Esgoto é matéria-prima da água bebida pelos gaúchos
Comunidade científica já começa a questionar até que ponto essa água é realmente saudável para humanos.
A cada segundo, a população de Porto Alegre despeja 3 mil litros de esgoto no Guaíba e no Rio Gravataí. No final de um dia, a imundície que a cidade transferiu para o manancial está na casa das centenas de milhões de litros. A esse volume somam-se dejetos domésticos, agrícolas e industriais produzidos por outros 5 milhões de gaúchos e que chegam depois de viajar pelos rios que alimentam o Guaíba. Essa imensa cloaca a céu aberto é a matéria-prima da água que bebemos.
A população da metrópole só sentiu na pele a gravidade da situação ao longo da última década, quando uma água malcheirosa e com gosto de terra começou a sair das torneiras. Em oito dos últimos nove anos, sempre entre o verão e o outono, algas conhecidas como cianobactérias proliferaram-se no Guaíba, impregnando-o de substâncias que conferem o sabor e o odor ruins. As algas floresceram porque encontraram alimento em abundância: o fósforo e o nitrogênio presentes no esgoto.
Leia mais: > Porto Alegre apresenta o maior índice de cafeína na água> Ozônio é alternativa contra o gosto de terra da água de Porto Alegre
Desde então, o sistema de tratamento de água de Porto Alegre está pagando caro — ainda mais caro do que o habitual — por ter um manancial tão poluído. Desde 2006, o Departamento Municipal de Água e Esgotos (Dmae) gastou mais de R$ 15 milhões só para aparelhar suas estações a enfrentar a presença do sabor e do cheiro.
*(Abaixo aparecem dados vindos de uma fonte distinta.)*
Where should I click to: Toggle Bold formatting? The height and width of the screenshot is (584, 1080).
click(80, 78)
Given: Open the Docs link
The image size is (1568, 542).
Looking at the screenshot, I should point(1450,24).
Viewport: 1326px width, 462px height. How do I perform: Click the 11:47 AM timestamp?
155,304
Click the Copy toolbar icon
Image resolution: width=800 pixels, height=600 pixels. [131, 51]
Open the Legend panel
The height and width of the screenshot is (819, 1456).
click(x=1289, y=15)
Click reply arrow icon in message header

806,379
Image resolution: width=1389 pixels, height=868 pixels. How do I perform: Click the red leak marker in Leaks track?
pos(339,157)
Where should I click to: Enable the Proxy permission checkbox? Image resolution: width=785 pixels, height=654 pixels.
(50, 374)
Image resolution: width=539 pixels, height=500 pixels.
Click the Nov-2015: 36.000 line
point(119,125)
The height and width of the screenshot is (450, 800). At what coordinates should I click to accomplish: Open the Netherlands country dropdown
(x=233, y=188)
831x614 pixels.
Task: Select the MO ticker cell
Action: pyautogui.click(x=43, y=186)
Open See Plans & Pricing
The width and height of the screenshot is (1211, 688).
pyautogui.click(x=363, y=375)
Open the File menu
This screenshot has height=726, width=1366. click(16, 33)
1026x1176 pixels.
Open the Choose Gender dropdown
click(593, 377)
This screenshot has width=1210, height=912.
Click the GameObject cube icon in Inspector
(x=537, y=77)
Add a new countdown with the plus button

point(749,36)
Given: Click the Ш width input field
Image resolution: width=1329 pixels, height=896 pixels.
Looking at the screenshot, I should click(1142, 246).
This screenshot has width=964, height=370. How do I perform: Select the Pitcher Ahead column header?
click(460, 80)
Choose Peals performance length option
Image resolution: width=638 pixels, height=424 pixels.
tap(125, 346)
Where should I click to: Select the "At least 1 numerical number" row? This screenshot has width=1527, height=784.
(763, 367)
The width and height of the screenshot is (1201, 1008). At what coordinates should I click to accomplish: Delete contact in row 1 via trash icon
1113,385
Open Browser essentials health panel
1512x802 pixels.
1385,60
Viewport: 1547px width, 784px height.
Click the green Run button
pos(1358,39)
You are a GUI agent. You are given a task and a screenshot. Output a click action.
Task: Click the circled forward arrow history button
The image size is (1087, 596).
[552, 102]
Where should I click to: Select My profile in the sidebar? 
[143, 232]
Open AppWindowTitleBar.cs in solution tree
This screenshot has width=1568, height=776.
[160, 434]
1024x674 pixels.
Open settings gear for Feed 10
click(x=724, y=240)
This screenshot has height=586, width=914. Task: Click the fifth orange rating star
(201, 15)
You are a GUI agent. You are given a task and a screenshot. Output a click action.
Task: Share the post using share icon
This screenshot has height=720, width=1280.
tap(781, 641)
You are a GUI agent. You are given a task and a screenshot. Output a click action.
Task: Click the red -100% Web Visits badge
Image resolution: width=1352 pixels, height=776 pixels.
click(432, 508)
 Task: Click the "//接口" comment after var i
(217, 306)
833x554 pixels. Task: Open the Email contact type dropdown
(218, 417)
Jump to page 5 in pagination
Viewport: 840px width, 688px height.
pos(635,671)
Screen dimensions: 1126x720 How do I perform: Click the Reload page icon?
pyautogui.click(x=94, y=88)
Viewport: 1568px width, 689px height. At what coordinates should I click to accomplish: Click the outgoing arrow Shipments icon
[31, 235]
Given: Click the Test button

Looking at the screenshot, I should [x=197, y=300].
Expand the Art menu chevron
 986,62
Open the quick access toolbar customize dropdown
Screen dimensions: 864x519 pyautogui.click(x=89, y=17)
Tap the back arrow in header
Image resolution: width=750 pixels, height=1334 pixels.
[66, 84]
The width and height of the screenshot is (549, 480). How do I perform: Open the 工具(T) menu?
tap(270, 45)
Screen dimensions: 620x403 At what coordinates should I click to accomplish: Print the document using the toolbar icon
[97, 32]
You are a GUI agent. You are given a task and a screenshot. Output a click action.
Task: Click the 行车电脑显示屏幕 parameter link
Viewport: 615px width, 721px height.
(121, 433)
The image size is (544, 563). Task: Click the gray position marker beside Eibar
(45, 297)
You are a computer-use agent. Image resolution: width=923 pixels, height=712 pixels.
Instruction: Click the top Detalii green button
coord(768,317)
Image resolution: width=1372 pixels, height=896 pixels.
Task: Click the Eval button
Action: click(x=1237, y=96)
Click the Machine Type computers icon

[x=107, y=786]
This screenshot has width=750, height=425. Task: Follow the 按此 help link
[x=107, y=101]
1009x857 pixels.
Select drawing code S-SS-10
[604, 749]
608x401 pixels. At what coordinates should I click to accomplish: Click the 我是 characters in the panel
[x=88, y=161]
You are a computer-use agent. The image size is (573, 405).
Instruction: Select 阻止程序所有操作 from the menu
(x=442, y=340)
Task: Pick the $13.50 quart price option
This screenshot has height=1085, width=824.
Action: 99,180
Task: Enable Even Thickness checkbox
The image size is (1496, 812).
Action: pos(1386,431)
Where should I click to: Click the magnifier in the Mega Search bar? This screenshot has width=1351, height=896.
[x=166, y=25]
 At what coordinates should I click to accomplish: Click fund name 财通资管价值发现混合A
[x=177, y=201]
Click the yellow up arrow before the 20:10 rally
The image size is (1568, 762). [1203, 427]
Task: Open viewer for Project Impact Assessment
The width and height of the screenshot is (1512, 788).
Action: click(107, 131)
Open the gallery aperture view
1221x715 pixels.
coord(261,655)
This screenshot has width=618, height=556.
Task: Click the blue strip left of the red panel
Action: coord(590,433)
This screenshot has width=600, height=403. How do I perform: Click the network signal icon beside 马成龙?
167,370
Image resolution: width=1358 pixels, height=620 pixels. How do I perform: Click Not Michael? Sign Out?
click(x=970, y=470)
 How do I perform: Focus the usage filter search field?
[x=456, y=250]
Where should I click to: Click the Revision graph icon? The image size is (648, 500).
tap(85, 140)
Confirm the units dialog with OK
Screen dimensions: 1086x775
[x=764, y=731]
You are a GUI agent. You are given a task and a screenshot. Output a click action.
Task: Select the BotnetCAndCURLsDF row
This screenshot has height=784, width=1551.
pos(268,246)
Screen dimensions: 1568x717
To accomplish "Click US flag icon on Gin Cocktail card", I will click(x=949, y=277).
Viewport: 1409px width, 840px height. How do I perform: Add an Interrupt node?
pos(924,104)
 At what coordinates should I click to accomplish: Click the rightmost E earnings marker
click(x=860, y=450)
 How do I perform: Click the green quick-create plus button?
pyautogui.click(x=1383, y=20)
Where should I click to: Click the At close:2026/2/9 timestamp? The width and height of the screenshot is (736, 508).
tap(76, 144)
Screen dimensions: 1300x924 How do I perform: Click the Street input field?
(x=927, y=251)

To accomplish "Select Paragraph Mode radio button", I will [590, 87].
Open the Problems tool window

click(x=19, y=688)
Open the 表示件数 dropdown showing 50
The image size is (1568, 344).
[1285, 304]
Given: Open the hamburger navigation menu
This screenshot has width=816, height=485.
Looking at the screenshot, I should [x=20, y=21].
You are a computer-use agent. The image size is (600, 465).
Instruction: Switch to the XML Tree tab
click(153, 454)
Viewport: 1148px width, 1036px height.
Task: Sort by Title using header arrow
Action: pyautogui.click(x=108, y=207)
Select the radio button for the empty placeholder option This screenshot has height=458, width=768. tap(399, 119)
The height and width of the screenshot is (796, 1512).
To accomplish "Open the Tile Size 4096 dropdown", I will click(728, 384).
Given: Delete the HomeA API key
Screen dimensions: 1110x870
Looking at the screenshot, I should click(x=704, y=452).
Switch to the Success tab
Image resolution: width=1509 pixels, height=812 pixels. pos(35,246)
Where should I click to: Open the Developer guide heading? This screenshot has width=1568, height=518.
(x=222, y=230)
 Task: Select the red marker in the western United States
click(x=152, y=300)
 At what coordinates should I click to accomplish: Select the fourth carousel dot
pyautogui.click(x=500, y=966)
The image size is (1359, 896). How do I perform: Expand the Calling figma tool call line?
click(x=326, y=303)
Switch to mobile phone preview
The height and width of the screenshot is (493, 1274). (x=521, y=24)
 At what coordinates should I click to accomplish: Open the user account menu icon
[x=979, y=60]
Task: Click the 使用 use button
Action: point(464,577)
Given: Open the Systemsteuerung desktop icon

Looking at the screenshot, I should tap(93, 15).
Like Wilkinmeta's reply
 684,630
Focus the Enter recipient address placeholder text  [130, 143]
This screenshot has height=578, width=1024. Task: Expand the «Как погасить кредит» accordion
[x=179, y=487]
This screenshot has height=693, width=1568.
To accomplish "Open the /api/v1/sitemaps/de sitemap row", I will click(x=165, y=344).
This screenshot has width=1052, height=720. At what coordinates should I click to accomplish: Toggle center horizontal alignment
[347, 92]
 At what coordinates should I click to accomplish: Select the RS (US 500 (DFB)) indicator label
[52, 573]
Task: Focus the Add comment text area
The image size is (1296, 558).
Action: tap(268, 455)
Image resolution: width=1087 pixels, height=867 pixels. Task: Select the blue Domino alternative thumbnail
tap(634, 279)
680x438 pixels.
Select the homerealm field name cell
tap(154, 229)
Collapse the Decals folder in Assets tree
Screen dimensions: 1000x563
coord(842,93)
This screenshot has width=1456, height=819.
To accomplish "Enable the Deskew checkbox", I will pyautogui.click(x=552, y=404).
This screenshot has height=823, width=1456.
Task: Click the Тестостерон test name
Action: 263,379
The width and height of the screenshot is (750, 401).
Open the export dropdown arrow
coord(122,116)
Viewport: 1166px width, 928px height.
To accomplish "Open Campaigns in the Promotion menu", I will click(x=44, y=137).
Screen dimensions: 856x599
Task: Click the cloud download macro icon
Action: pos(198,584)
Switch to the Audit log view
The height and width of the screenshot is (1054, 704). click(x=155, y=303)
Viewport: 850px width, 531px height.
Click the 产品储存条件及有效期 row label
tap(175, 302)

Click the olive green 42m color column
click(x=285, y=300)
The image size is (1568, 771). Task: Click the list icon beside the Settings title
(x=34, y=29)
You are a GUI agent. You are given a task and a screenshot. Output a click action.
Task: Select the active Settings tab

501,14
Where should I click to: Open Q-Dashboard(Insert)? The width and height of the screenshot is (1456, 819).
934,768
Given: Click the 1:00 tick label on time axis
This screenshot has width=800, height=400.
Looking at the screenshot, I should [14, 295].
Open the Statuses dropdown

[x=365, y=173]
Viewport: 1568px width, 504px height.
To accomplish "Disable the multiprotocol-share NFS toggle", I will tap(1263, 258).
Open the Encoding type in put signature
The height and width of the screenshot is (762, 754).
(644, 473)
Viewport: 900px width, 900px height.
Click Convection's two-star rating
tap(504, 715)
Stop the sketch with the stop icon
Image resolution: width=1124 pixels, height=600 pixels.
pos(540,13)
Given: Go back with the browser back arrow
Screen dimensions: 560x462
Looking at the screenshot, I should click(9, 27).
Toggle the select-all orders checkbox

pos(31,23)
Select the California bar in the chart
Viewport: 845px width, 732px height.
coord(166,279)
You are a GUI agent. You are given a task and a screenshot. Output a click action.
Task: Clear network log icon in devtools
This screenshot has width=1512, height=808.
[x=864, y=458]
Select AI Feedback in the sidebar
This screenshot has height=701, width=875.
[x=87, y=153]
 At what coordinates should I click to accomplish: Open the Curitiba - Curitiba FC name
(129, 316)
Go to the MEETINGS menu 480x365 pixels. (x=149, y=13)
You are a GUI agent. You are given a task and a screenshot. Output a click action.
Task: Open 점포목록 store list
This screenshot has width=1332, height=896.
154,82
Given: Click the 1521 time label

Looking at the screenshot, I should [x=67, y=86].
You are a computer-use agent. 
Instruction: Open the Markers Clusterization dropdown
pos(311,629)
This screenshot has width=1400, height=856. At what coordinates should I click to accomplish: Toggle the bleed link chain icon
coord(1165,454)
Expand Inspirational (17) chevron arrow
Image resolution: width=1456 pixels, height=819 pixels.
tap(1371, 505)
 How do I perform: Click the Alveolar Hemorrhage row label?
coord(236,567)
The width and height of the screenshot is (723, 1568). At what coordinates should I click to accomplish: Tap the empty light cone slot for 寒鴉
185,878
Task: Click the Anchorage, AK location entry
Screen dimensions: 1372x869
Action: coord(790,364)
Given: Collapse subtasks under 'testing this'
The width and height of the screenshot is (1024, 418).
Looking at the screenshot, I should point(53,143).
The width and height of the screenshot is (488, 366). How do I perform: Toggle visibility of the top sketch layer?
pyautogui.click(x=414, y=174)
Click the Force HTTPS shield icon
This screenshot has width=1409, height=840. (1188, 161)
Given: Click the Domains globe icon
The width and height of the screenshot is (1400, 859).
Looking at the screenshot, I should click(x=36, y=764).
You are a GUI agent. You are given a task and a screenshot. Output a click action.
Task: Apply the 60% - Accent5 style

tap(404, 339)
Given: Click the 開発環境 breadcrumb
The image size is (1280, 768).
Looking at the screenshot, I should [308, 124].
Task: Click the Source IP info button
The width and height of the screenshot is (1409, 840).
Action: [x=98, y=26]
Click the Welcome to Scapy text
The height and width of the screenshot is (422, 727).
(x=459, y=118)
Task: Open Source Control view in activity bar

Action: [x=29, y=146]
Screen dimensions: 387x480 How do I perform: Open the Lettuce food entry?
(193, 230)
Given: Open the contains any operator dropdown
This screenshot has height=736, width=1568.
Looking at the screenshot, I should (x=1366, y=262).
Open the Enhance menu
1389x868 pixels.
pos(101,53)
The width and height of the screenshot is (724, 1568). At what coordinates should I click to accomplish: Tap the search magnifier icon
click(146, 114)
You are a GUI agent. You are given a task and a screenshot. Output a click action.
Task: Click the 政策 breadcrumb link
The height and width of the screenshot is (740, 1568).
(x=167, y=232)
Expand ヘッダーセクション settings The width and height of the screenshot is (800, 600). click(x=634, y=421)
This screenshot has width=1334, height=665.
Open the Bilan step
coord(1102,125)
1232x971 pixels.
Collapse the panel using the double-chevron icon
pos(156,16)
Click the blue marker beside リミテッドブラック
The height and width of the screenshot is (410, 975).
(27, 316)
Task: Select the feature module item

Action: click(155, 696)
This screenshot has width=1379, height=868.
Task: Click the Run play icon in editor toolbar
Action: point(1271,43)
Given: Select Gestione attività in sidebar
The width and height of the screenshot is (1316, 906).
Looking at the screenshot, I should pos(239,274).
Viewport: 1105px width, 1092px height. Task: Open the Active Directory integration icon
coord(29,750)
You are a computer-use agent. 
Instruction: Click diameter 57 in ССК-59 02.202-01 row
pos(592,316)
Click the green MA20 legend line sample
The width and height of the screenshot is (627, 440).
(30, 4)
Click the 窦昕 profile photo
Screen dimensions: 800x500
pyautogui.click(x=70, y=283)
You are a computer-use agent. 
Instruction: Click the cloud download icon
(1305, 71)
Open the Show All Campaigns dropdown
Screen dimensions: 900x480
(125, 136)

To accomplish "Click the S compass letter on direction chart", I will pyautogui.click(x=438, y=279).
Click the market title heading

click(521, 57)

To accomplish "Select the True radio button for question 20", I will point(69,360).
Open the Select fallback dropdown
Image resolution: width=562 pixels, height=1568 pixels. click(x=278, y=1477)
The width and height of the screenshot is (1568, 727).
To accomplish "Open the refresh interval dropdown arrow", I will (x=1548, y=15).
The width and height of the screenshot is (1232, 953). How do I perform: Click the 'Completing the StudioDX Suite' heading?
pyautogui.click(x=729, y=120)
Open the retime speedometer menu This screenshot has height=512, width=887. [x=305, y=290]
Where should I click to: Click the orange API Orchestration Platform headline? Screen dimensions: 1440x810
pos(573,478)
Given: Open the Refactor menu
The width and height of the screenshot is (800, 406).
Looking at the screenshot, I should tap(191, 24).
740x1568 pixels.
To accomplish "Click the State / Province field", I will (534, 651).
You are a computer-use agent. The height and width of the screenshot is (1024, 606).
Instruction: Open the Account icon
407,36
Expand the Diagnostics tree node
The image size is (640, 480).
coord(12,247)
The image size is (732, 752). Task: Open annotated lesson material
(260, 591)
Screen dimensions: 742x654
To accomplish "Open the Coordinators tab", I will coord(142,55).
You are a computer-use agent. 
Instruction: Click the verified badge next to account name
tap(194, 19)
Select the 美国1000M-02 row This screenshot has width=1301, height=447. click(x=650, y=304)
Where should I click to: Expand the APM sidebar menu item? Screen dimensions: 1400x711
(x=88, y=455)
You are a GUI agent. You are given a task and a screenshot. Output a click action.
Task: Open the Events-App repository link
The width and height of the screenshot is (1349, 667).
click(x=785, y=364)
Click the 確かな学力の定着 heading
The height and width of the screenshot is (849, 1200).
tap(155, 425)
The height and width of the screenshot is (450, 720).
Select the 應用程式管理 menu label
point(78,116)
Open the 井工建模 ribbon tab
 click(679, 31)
Essa é só uma parte da despesa extra. Por causa das cianobactérias, o investimento necessário para tratar uma mesma quantidade de água multiplicou-se em Porto Alegre. Levantamento feito pelo Dmae a pedido de Zero Hora aponta que, ao longo de 2012, o custo tem sido 224% maior por causa da necessidade de eliminar as substância indesejáveis. Tratar a água ficou três vezes mais caro. De R$ 70 desembolsados pelo departamento a cada mil metros cúbicos nos períodos sem floração, a conta subiu para R$ 226,80. De janeiro a maio, em lugar de gastar R$ 5,4 milhões, o Dmae gastou R$ 17,8 milhões. Em apenas cinco meses, o custo-alga foi de R$ 12 milhões — o aumento não é repassado ao consumidor.
Mesmo com todo esse investimento, moradores reclamam: o resultado final continua intragável. A Escola Estadual Presidente Roosevelt, do Menino Deus, por exemplo, juntou doações dos pais e redirecionou o dinheiro do xerox para abastecer com bombonas de água mineral as salas de aula de 300 crianças. Foi uma medida para evitar a desidratação, porque os pequenos passaram a fugir do bebedouro.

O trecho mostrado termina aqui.